What is expected:
From the entries that follow, copy exactly the lines beginning at the line holding "Expand the Stage ID dropdown showing stage" and continuing through the line holding "Image resolution: width=1568 pixels, height=563".

Exercise material:
* * * * * * *

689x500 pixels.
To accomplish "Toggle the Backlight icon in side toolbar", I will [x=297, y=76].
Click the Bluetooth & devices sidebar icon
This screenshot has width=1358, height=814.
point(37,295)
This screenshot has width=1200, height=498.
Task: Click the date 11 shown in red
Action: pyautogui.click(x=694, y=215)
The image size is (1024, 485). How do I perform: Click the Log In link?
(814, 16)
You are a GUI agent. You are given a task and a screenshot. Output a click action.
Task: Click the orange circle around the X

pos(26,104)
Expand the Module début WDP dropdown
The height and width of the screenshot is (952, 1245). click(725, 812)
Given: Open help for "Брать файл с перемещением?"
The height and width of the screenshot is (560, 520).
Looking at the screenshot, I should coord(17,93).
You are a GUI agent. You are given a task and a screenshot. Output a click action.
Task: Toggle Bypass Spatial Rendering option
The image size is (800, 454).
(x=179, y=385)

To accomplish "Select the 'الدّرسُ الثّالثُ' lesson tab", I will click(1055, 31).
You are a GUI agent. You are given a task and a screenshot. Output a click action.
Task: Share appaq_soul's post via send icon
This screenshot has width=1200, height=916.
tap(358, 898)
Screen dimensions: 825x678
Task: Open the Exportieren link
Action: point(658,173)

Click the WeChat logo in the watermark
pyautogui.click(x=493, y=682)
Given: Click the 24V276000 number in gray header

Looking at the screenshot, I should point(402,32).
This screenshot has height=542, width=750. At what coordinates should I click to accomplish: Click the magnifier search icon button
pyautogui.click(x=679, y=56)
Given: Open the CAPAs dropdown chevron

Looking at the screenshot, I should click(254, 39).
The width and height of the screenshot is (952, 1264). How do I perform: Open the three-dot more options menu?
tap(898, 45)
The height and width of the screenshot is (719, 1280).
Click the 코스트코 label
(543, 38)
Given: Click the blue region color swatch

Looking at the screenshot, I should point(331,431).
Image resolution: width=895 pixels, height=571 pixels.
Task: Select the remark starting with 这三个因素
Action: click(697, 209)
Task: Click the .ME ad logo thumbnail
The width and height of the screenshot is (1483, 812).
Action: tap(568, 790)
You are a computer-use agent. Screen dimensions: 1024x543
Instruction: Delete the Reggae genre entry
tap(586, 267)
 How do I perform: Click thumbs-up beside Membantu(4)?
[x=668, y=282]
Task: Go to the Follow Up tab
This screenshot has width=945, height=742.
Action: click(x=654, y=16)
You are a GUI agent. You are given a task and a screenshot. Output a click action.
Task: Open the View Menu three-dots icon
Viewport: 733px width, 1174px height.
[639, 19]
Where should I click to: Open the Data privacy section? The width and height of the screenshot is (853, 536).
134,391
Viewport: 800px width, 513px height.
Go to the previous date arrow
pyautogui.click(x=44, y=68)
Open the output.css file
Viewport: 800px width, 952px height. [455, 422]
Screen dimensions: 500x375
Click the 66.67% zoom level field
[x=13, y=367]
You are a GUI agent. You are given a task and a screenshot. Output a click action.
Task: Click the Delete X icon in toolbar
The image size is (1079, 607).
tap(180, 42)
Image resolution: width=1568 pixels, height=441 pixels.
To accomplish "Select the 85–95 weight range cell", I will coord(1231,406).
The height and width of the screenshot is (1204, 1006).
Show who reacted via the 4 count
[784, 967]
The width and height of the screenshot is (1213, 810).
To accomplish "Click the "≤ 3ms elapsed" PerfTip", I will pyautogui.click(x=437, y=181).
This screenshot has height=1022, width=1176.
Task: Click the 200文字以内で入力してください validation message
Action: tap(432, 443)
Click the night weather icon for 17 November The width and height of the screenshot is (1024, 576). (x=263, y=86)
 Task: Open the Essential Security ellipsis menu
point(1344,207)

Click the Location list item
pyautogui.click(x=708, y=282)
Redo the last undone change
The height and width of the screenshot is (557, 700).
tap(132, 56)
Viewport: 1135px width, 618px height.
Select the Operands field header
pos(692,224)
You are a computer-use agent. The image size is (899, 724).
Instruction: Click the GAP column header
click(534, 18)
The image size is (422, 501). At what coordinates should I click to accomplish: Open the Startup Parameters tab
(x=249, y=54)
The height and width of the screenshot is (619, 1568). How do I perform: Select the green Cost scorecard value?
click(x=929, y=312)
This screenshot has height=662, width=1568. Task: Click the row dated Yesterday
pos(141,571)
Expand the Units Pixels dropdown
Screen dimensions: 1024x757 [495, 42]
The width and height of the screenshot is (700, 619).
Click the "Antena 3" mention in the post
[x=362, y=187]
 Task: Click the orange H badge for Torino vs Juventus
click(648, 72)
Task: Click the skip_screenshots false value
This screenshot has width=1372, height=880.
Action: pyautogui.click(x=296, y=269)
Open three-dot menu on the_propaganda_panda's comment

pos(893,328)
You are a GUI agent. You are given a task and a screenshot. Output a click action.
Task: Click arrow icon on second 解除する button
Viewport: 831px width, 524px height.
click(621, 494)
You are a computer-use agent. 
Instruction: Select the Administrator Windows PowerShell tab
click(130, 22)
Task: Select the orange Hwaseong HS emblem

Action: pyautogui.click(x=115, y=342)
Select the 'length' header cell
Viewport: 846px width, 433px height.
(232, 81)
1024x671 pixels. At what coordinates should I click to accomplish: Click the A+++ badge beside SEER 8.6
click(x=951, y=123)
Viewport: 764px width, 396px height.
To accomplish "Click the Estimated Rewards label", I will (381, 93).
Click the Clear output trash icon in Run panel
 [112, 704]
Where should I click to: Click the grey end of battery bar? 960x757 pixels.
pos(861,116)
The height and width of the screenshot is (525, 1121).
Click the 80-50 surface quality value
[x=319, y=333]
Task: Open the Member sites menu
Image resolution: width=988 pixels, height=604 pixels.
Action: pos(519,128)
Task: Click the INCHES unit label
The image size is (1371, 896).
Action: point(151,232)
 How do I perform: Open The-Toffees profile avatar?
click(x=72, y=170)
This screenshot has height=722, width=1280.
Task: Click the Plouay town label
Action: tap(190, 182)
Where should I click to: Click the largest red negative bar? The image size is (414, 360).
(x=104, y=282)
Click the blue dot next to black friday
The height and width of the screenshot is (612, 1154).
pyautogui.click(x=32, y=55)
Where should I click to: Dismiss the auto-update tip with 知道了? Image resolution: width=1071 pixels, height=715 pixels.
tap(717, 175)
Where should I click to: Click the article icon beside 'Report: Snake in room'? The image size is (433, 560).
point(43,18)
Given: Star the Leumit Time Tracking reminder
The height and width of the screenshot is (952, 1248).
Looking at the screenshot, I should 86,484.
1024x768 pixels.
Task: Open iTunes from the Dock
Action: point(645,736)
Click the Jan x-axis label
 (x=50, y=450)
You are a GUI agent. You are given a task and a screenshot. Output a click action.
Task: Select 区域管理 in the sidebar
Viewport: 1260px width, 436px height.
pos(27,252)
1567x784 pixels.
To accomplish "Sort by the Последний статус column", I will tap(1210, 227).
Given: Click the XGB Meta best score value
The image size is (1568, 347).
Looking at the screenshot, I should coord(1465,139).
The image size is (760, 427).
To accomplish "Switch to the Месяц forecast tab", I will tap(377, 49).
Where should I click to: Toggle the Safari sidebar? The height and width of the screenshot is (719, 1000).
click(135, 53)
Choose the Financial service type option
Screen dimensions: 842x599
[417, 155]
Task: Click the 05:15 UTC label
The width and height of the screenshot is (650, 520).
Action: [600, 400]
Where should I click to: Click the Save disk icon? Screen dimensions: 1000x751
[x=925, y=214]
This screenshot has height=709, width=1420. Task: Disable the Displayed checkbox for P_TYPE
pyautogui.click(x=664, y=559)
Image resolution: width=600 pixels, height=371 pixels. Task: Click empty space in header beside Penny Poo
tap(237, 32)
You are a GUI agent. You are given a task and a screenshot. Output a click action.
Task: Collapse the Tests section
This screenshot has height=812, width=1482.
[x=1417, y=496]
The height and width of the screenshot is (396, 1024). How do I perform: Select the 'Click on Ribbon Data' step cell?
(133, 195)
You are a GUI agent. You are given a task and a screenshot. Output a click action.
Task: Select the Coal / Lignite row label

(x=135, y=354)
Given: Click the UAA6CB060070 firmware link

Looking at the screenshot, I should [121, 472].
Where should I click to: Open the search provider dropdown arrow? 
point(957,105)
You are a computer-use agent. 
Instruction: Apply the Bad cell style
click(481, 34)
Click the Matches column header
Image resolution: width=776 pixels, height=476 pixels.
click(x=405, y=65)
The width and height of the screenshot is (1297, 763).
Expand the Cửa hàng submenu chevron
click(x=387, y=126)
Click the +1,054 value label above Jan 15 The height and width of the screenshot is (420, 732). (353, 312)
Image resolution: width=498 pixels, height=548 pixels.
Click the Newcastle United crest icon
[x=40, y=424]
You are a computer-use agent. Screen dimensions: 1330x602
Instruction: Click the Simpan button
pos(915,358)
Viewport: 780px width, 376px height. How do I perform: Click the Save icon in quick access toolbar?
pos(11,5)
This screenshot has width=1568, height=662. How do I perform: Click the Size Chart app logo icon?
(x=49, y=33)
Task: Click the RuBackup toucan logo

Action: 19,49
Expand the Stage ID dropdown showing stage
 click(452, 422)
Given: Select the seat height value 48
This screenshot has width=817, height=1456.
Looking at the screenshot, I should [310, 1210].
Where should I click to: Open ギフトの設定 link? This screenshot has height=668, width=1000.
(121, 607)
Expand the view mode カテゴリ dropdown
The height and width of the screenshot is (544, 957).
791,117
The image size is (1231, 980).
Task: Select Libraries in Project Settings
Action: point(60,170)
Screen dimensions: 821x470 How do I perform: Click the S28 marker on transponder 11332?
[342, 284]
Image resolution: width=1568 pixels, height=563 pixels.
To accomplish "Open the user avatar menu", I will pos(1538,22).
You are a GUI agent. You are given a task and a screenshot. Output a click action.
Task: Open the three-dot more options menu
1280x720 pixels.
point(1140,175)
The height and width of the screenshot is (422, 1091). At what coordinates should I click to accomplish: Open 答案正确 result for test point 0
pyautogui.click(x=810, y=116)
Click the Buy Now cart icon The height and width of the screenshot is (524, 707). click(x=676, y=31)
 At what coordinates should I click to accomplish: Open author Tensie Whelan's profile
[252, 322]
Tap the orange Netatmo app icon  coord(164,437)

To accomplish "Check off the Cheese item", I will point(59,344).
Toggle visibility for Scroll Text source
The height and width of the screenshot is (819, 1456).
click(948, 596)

* * * * * * *

Solution to this problem:
Expand the Stage ID dropdown showing stage
 click(452, 422)
Given: Select the seat height value 48
This screenshot has width=817, height=1456.
Looking at the screenshot, I should [310, 1210].
Where should I click to: Open ギフトの設定 link? This screenshot has height=668, width=1000.
(121, 607)
Expand the view mode カテゴリ dropdown
The height and width of the screenshot is (544, 957).
791,117
The image size is (1231, 980).
Task: Select Libraries in Project Settings
Action: point(60,170)
Screen dimensions: 821x470 How do I perform: Click the S28 marker on transponder 11332?
[342, 284]
Image resolution: width=1568 pixels, height=563 pixels.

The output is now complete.